Elon Musk may have put the Pentagon at risk of espionage and sabotage by quietly purchasing 2,000 tons of Chinese-made transformers for xAI’s Colossus data center.
xAI’s Colossus, located in Memphis, Tennessee, is the world’s largest AI supercomputer and a prime target for hackers due to its ties to the U.S. government.
The facility was gifted a $200 million contract with the Department of Defense in July to “develop prototype frontier AI capabilities to address critical national security challenges… across warfighting and enterprise domains.” The Department of Homeland Security uses a custom version of Grok, X’s AI chatbot, which Colossus powers.

U.S. Customs Data reveals that Colossus has been importing its transformers from Shanghai for at least a year. OligarchWatch reported on the discovery on Tuesday.
Transformers convert high-voltage electricity into usable power for AI data centers. xAI CEO Elon Musk, 54, has called the need for transformers a “bottleneck“ that stifles the growth of AI companies. To bypass this, xAI has been buying Chinese-made transformers in bulk to gain a competitive edge.

The AI community has warned about the risks posed by Chinese-made transformers for years.
In 2021, the National Intelligence Council warned, “China is the world’s leading supplier of advanced grid components for ultrahigh-voltage systems, such as transformers, circuit breakers, and inverters, which we assess creates cyber vulnerability risks.”
Anthropic, one of xAI’s competitors, reported in July 2025 that Chinese products in the AI supply chain have “periodically” been found to have “backdoors.” A backdoor is a stealthy way for a hacker to gain access to data contained on a computer.
In April, AI security firm Gladstone AI reported that Chinese transformers “can be used as back-doors for sabotage operations.”
“If a superintelligence project were kick-started under nominal conditions, unsecured supply chains for AI hardware, as well as electrical and cooling infrastructure could embed physical CCP trojan horses deep into the data centers that house some of the most national security-critical technology America will ever build,” reads the report.
xAI responded to a request for comment by saying only, “Legacy Media Lies.”
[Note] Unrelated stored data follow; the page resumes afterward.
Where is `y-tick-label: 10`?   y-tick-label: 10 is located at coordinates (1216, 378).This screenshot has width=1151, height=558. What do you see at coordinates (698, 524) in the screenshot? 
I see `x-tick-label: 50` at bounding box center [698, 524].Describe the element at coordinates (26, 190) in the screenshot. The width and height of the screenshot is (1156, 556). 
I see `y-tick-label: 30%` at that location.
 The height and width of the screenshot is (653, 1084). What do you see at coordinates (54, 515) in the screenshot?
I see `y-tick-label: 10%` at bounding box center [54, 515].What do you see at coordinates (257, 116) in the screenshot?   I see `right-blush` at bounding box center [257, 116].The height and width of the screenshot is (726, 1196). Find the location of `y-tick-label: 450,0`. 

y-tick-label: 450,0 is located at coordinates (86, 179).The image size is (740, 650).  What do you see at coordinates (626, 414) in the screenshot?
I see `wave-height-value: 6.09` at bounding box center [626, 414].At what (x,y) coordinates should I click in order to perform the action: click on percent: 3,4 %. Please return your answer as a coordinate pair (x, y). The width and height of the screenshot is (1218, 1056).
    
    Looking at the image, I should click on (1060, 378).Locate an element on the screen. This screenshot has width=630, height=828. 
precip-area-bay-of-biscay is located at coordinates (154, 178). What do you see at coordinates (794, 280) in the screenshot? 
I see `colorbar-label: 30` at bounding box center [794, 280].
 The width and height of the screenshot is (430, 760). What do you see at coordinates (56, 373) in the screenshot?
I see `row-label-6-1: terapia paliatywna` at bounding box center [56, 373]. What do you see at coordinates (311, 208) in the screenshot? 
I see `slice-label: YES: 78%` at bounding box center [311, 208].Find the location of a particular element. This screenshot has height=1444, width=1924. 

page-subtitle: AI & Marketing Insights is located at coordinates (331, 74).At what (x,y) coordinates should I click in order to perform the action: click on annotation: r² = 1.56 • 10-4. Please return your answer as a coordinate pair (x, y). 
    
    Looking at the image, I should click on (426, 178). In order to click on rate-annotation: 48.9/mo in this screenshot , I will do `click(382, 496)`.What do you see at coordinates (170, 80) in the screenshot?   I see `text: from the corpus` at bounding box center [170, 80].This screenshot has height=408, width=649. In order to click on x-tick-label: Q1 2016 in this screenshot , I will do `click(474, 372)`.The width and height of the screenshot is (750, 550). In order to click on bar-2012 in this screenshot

xAI’s indifference to the security risks posed by Chinese transformers is consistent with the company’s lax cybersecurity protocols, long a target of criticism from AI experts.
In the Dec. 2024 Future of Life AI Safety Index, xAI scored an “F” rating in Risk Assessment, Safety Frameworks, Existential Safety Strategy, and Governance and Accountability.
For the survey, xAI safety adviser Dan Hendrycks responded “No” to questions asking, “Does your organization report AI incidents, adverse events and near-misses related to frontier AI models to the appropriate government(s)?” and “Does your organization share cyber threat intelligence information with the appropriate government(s) and other leading AI firms?”
Beating China in the AI race has been a focus of the Trump administration. The president has spent 2025 rescinding Biden-era restrictions on the technology and signing executive orders to promote AI growth, all aimed at beating China.